Practicing over cross sticks does make a difference. I’ve found that my rifles often need a slightly different elevation setting when used over cross sticks than when they are fired from a bench. The reason for that must be in the fact that there is something different in the way the rifle is held, which allows it to recoil is a slightly different way. That means the barrel is at a slightly different attitude when the bullets exit, which results in a different point of impact at the target. Similarly, I’ve found that my shots generally hit lower when I shoot offhand than when the same rifle is shot from a bench rest. That is most evident when trying to knock over chickens in the silhouette match. Perhaps I allow the muzzle to drop slightly before firing the shot. At any rate, hits on the rail seem to be common when I try for chickens.

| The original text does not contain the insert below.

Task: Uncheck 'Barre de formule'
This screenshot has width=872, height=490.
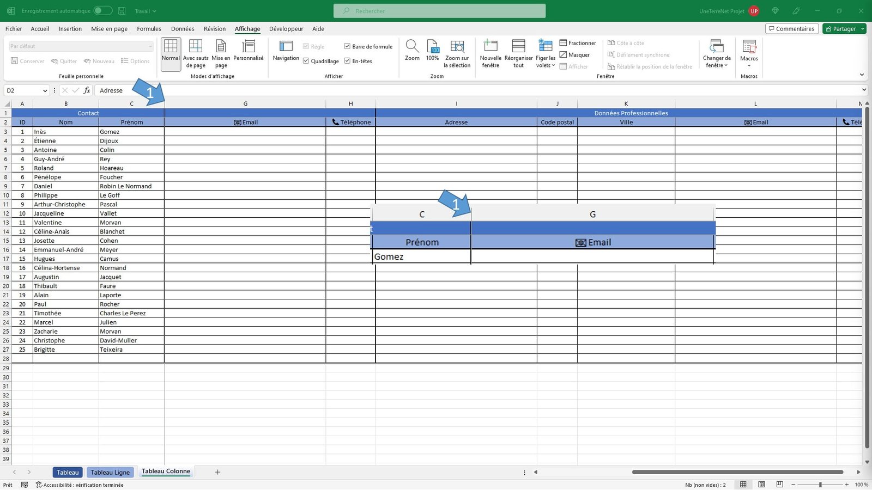Action: pos(348,46)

Then my scores in the matches fell off and my shooting with the .44-70 Sharps seemed to turn sour. Rather than dig into things to see why, I put the rifle to the side and did my shooting with other calibers. That didn’t help very much and my shooting with those other rifles, including my favorite .44-77 and .50-70, just got worse and worse. There had to be a common denominator and that turned out to be me. I was in need of some strong attitude adjustment because my sour mood was trickling into my shooting.
Where I had really gone wrong was with my bullets. I was keeping cast bullets that should have been thrown back into the pot. The problem was actually obvious, but I tried to cover that with some out-of-place reasoning. Specifically, the bullets I should have thrown back were cast with lead that was too cold or the mould was not hot enough. Those bullets were not well filled out and were sometimes a bit undersize, but they were being used anyway.

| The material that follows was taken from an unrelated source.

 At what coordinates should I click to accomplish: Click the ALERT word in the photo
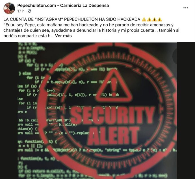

My thoughts were that because the soft-lead bullets fired in our black-powder cartridge rifles obdurate upon acceleration, or “bump up” as it is commonly called, that they would form to the internal dimensions of the barrel and give the bullets some consistency. But inconsistency was my only reward with some shots that even missed the paper. Then the doggone truth hit me; you can never achieve consistency unless you begin with consistency.
My reason for buying this rifle was to use it for mostly short-range shooting in our local matches at 100 and 200 yards. If I find a need for heavier loads, I’ll give heavy bullets another try, but for now shooting these “carbine loads” is simply working too well to try something else. That load uses the 415-grain Brooks bullet, sized .446 inch and lubed with Big Sky Lube, over 60 grains of Olde Eynsford 11⁄2Fg, slightly compressed under a Walters’ .060-inch wad, primed with a CCI #200 Large Rifle Primer, and a newsprint wad inside the case over the primer flash hole. Out of this rifle’s 32-inch barrel, that load sends the bullet out at an average velocity of 1,212 fps. This is a very comfortable rifle to shoot and meets my expectations quite nicely.
Keeping up with the .44-70 wasn’t very hard to do. It just took some falling back on a few simple basics about cast bullet reloading, finding a powder charge that the rifle likes the best, and then letting the rifle set the pace.